--- BEGIN EXERCISE MATERIAL ---

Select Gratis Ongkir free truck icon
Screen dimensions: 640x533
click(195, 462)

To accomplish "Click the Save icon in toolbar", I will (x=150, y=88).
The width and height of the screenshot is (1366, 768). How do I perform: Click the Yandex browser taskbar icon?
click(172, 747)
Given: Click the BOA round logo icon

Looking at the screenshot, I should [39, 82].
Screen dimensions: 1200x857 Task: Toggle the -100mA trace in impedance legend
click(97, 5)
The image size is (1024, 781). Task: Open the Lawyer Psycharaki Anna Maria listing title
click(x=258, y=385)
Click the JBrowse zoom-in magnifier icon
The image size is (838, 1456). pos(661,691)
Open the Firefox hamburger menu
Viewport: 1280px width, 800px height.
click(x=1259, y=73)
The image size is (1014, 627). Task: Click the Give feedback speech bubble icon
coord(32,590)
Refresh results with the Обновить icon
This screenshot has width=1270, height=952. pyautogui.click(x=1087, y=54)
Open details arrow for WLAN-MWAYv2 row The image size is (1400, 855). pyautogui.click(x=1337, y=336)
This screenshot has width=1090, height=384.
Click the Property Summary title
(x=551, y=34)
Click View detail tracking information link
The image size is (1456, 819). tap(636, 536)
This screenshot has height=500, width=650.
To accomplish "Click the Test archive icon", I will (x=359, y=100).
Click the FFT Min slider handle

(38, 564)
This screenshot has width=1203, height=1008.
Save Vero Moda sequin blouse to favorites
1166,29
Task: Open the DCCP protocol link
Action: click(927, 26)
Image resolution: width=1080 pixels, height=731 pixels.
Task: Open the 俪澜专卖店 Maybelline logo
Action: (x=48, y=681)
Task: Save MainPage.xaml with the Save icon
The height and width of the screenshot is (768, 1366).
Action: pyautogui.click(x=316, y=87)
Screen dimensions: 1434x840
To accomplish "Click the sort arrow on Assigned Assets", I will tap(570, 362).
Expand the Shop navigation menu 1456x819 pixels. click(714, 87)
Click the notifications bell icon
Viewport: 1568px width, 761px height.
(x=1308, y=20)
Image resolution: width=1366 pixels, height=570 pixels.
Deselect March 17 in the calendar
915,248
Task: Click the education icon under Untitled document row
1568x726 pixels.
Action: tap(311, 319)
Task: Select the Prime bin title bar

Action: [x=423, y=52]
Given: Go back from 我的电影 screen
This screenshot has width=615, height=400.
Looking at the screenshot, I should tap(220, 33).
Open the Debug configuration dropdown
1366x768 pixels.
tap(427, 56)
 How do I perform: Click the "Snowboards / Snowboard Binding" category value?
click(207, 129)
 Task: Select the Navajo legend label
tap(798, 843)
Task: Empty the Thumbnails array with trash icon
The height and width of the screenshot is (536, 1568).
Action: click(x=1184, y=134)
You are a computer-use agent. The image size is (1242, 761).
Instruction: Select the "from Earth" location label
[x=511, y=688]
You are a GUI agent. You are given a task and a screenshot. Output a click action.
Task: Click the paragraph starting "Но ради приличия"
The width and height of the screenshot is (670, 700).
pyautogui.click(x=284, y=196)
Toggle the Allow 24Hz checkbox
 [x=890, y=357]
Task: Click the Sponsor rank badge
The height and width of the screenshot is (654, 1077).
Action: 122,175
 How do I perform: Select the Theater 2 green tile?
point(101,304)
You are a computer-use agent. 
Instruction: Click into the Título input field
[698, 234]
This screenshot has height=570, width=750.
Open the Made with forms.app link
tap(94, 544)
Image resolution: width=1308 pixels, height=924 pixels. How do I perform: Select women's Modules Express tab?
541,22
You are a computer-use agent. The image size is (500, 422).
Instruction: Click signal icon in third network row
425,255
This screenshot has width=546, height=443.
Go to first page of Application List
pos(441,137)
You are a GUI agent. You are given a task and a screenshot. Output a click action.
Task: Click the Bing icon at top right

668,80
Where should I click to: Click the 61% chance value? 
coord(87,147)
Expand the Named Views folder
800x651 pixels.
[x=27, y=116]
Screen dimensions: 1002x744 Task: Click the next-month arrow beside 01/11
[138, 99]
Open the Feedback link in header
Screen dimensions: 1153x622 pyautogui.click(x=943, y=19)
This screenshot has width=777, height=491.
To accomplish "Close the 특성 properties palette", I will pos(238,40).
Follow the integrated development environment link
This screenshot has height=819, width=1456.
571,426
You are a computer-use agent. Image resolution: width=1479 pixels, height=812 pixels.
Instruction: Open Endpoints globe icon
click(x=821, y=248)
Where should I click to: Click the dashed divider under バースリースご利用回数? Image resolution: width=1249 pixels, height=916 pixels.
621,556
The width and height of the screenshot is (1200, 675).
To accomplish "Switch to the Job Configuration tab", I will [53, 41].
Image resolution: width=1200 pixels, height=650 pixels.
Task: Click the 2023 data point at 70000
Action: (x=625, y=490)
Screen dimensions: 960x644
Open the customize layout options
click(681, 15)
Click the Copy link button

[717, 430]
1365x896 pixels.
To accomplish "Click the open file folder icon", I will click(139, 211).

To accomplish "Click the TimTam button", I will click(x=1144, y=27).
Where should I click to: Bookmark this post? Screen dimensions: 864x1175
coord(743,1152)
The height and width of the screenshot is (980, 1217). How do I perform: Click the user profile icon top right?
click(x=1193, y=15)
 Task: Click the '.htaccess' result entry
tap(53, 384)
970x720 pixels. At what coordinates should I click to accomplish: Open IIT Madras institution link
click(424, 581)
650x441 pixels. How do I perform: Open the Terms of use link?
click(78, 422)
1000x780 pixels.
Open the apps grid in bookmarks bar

--- END EXERCISE MATERIAL ---

* TASK INSTRUCTIONS
Rewrite the data starting with the line containing "Open the Debug configuration dropdown" and going on through the line containing "[x=511, y=688]". Raise every coordinate in the answers by 54 and keep all other text as it is.

* FINISHED EXERCISE
Open the Debug configuration dropdown
1366x768 pixels.
tap(481, 110)
 How do I perform: Click the "Snowboards / Snowboard Binding" category value?
click(261, 183)
 Task: Select the Navajo legend label
tap(852, 897)
Task: Empty the Thumbnails array with trash icon
The height and width of the screenshot is (536, 1568).
Action: click(x=1238, y=188)
You are a computer-use agent. The image size is (1242, 761).
Instruction: Select the "from Earth" location label
[x=565, y=742]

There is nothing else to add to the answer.